Men who take high doses of ibuprofen for months at a time may be at greater risk of fertility issues and also other health problems, such as muscle wastage, erectile dysfunction and fatigue. Research on healthy young men who took the common painkiller for up to six weeks showed that the drug disrupted the production of male sex hormones and led to a condition normally seen in older men and smokers.
The 18 to 35-year-olds who took part in the study developed a disorder called “compensated hypogonadism” within two weeks of having 600mg of ibuprofen twice a day. The condition arises when the body has to boost levels of testosterone because normal production in the testes has fallen.
Doctors in Copenhagen who led the study said that while the disorder was mild and temporary in the volunteers, they feared it could become permanent in long-term ibuprofen users. This would lead to continuously low levels of testosterone, because the body could no longer compensate for the fall.
“Our immediate concern is for the fertility of men who use these drugs for a long time,” said David Møbjerg Kristensen at the University of Copenhagen in the report. “These compounds are good painkillers, but a certain amount of people in society use them without thinking of them as proper medicines.”
In March this year Jiři Dvořák, Fifa’s former chief medical officer, warned of an “alarming trend” among elite football players to “abuse” legal painkillers such as ibuprofen. Before he stepped down in November 2016 he asked players about their use of over-the-counter painkillers and found that nearly half of those who played in the past three World Cups took anti-inflammatory drugs, such as ibuprofen, every day.

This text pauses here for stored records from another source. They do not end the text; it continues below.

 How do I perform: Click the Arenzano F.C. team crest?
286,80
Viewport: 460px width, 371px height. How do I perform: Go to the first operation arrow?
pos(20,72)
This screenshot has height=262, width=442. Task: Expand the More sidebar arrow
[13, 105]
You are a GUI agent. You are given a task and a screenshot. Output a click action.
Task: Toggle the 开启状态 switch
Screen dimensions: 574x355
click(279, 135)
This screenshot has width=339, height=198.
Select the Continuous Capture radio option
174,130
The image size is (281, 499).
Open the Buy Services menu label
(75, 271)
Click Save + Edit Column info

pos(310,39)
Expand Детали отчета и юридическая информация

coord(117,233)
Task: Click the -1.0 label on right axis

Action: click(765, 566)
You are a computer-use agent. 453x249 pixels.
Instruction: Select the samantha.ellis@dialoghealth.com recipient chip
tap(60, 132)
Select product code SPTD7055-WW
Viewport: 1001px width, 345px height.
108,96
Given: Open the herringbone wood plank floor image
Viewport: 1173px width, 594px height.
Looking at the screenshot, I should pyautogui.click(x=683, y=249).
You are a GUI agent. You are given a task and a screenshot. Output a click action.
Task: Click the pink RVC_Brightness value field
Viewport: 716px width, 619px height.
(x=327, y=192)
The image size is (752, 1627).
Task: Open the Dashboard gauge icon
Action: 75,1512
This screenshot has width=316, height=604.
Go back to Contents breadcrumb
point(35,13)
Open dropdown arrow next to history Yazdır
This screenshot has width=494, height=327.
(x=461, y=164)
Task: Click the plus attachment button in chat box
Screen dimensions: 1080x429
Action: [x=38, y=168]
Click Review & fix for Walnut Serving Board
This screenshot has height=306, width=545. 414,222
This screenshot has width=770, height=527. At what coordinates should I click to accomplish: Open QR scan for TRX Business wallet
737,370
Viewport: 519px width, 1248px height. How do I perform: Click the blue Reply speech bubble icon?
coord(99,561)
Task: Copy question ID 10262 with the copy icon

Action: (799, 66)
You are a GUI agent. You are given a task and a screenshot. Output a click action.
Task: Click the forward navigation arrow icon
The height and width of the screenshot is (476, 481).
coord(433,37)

Bernard Jégou, a senior author on the study at the French National Institute of Health and Medical Research, said he saw no problem in people taking ibuprofen to alleviate pain in the short term – for toothache, for example – but warned against taking the drug for months on end if it was not strictly necessary. “We normally see this condition in elderly men, so it raises an alarm,” Jégou said. “We are concerned about it, particularly for healthy people who don’t need to take these drugs. The risk is greater than the benefit.”
The report says the finding comes after repeated warnings from other researchers that ibuprofen can raise the risk of heart attacks in the general population and cause medical problems for pregnant women and their babies, including a more than doubling of the risk of miscarriage.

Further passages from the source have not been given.